Problem>
Take the entries below and print only the lines from the one with "Given: Click the" through the one with "This screenshot has width=732, height=358.", exactly as they stand, both ends included.

==== Records shown ====

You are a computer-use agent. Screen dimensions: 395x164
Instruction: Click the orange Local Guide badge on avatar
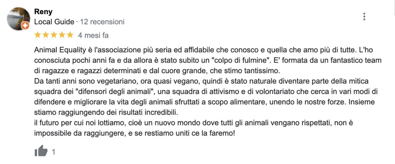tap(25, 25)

====
==== Records shown ====

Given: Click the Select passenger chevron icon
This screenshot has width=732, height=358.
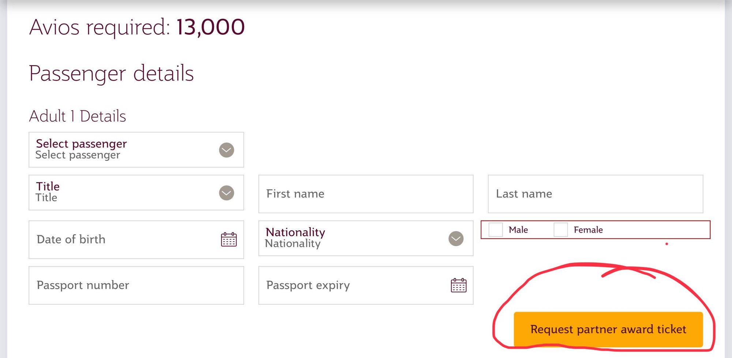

====

Response area>
Given: Click the Select passenger chevron icon
This screenshot has width=732, height=358.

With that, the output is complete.